This week has been generally frustrating and guilt-making – except for one glorious October day. Nothing went to plan. It was very exciting in one way but… Well, see what you think.
It started before dawn. I woke up to fog. Real Gothic fog.
Now, from my fourth floor window I normally look across a cityscape of roof and skylight and the odd church tower. The staircase of the nearest block of flats shows a searchlight beam all night. Fantasy-tall cranes in the distance carry a red warning light on skeletal antennae. In the pre-dawn, there are lights in a few attic windows.
But this morning early there was none of that. Just fog, swirling and eddying like sea fret.
I got up and went out. The lights were shifting and formless, like blobs of paint dropped in running water. I couldn’t find a lamppost I knew was there, until I was close enough to touch. It was cold; still and very quiet.
Gothic October Day
So, of course, I came home and wrote up a Gothic scene. A damn good scene, I may say. Good enough to have had Wilkie Collins gnashing his teeth with envy.
Am I writing a Gothic novel ? No. Have I got the idea of one in my Current Projects folder? No. Not one of those five titles currently highlighted as live? Nope.
So – why?
The strange light, the slightly sinister sense of nothing being quite where you expected, the chill…
The feeling that I could do this, that I needed to do this. All week I’ve been struggling with a book which should be speeding up and has actually slowed to glacial pace. In fact it’s very nearly stuck. And the fog had somehow set my imagination free.
Golden October Day
I banged out a very respectable number of words, made myself a cup of tea and went back to bed. Well, it wasn’t yet sunrise.
Only then I overslept and when I woke up, it was a different universe.
No fog. Mediterranean blue sky. The whole street, houses, trees and lampposts, bathed in golden light. The pavements had that sparkly edge like newly washed crystal. The shadows were sharp.

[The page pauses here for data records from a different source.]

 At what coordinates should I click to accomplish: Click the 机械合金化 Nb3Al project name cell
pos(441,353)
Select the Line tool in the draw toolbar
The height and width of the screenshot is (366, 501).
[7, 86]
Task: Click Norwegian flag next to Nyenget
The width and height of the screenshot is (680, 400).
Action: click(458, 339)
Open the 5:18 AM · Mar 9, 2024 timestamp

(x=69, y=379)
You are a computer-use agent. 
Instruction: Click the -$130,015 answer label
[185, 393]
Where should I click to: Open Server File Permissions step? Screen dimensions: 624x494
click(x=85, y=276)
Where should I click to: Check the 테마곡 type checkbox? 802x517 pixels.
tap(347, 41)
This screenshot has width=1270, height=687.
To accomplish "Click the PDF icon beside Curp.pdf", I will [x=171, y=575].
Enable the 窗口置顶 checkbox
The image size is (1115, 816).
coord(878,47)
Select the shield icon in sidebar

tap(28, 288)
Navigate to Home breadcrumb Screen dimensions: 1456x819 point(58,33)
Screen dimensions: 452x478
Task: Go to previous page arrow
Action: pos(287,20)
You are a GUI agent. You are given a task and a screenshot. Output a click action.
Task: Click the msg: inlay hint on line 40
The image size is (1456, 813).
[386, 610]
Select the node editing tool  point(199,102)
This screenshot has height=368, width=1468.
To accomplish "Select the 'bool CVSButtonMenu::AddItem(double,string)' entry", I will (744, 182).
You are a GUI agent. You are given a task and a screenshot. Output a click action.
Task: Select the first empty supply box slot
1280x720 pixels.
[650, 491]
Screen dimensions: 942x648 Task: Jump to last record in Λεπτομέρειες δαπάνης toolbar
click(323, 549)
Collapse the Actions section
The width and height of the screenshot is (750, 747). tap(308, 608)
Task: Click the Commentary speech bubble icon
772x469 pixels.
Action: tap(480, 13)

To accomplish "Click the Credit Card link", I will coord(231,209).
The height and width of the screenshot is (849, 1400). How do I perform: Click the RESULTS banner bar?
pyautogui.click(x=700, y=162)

When I went out there were people everywhere, many in summer clothes. I went out in a tee shirt and it was warm. The sun, low on the horizon at noon on this October day, hit me straight between the eyes. I was walking east. I had to go back home for my sunglasses.
Poetic October Day
And yes, I came back home, sat down at my desk and wrote about the light and the trees and the sun in my eyes until I ran out of steam. No time spent on my current and difficult book while I was doing that, of course.
In fact, I started hearing snatches of half-remembered autumn poems in my head. I looked them up. Well, I was sitting at the laptop, wasn’t I?
Was that someone feeling the same gentle warmth, the same faint guilt about playing truant from the business of everyday as I did? But not wanting to stop? Who wrote it, anyway?
Answer Robert Frost (he of the The Road Not Taken). Oddly enough it was first published in England (1915) before he returned home to the USA.
While here, he had been welcomed and encouraged by Edward Thomas – of Adlestrop, another wondrous poem about an brief, unexpected and lovely interruption of life.
And then there was “the sun of October, summery on the hill’s shoulder”. That turned out to be Dylan Thomas, writing Poem in October on his thirtieth birthday in 1944. You can hear him reading it, too.
Waste of an October Day?
Well, all the walking in the sunshine and writing stuff , looking up poets and then zooming with fellow writers, I had done nothing, not one word, on the book that needs an ending. So yes, I feel bad about that.
And no, the words I did write, don’t really count because they aren’t going anywhere. Yet, anyway.
But the sun, the golden light, the mirror-still lake in Battersea Park! The silent swirling fog before dawn! Oh yes, they were worth it.
I enjoyed this very evocative post. I also loved the photos – especially the second one with the fog and the skeletal street light sticking out of the wall. I would add Keats’ ‘Ode to Autumn’ to your collection of great autumnal poems: ‘Season of mists and mellow fuitfulness’.
Thank you, Elizabeth. Yes, I love Ode to Autumn too. Oddly, I have always thought that was a bit earlier in the year, when it is warmer. But after my golden October day, I believe I should reconsider.
I firmly believe that a Day Out Of Time doing wondrous stuff that is the same, but different, is the most bolstering present a writer can give herself. Go you!
You are so right, Jan. Of course, I now realise I ought to have included the lovely poem An Autumn Day by R S Thomas, which is a long time favourite of mine. “Something to wear against the heart in the long cold.”
A perfect way to play truant. Writers need to breathe and that’s just what you were doing. Refreshing the imagination.
Love the Adlestrop poem, by the way.
Thank you, Liz. You encourage me! Yes, Adlestrop is magic.
Thank you, Sophie. Not least for Adlestrop, which I’ve loved since I found it. And coincidentally, I woke this morning to thick fog…
Fascinating. Fog really does do something to my imagination. Maybe it was too much Dickens at an early age. But I actually like it, in a half-scared-seven-year-old sort of way.
You might like the RS Thomas poem too. Here is is:
It will not always be like this,
The air windless, a few last
Leaves adding their decoration
To the trees’ shoulders, braiding the cuffs
Of the boughs with gold; a bird preening
In the lawn’s mirror. Having looked up
From the day’s chores, pause a minute,
Let the mind take its photograph
Of the bright scene, something to wear
Against the heart in the long cold.
Oh, that’s lovely! Thank you.
Thank you for that, Sophie, what a delightful and uplifting post! I loved your descriptions, they were so clear I could visualize the scenes quite easily. You really seized the moments, didn’t you? And I am so glad you did, I am sure it boosted your mood and helped to refill that creative well that authors need.
Couldn’t agree more, Sarah. A lovely post. Made me sigh with pleasure.